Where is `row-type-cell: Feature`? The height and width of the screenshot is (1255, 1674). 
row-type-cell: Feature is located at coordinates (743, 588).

---

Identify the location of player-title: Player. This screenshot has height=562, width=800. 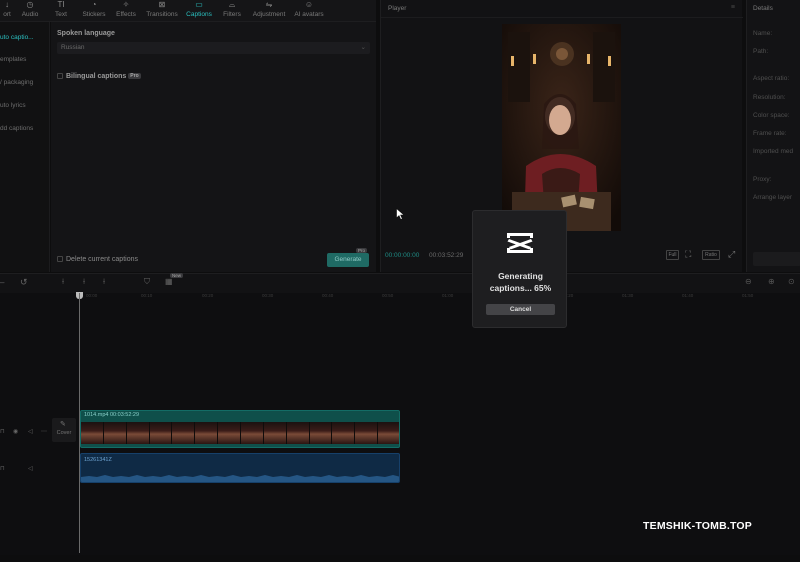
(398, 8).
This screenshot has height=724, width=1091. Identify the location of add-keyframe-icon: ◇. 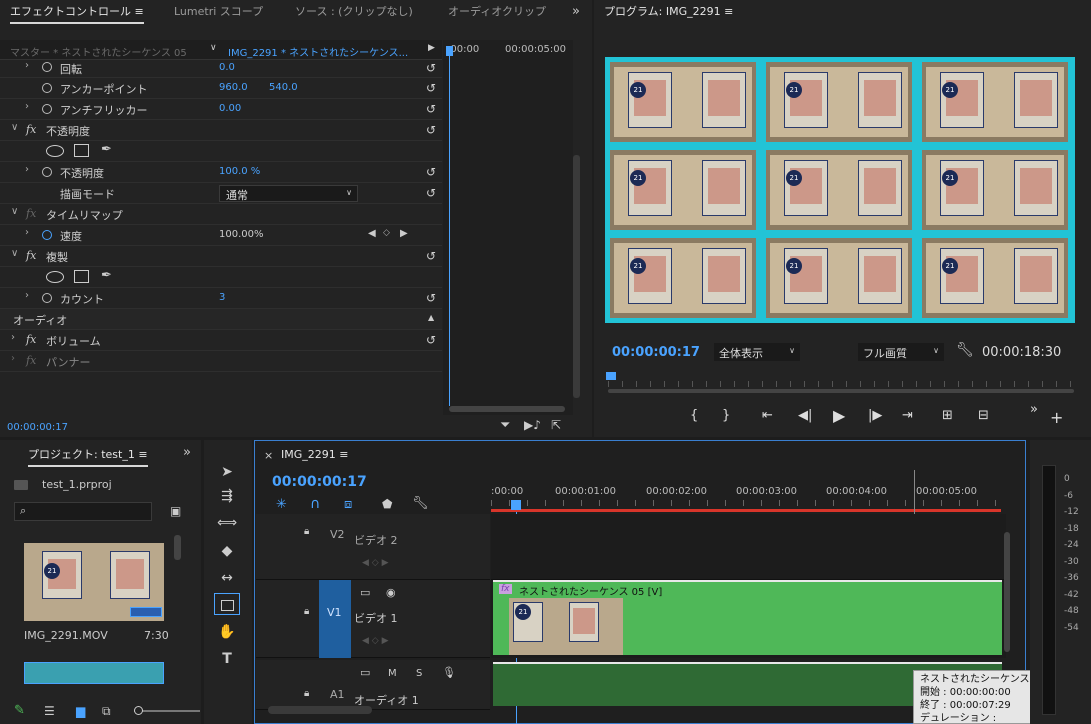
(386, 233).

* * *

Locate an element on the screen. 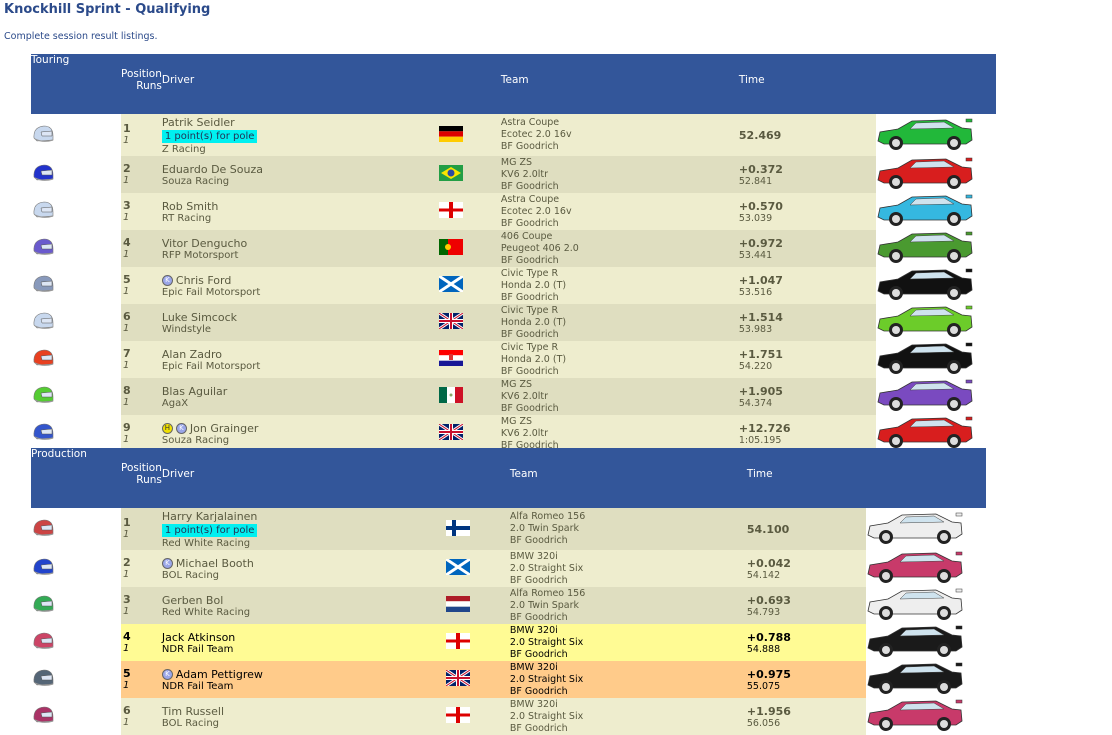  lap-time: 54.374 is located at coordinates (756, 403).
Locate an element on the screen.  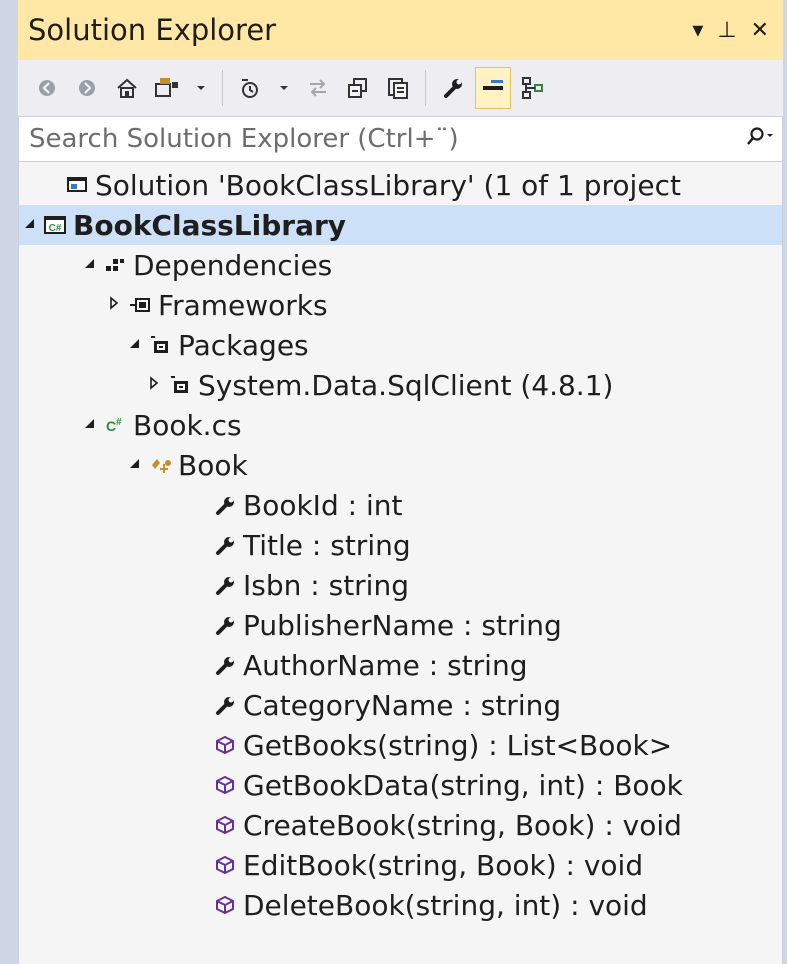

## Required work
Duplicate the data from the line containing "is (1255, 1674)." down to the line containing "row-type-cell: Feature is", including both of those lines.

## Written answer
Where is `row-type-cell: Feature`? The height and width of the screenshot is (1255, 1674). 
row-type-cell: Feature is located at coordinates (743, 588).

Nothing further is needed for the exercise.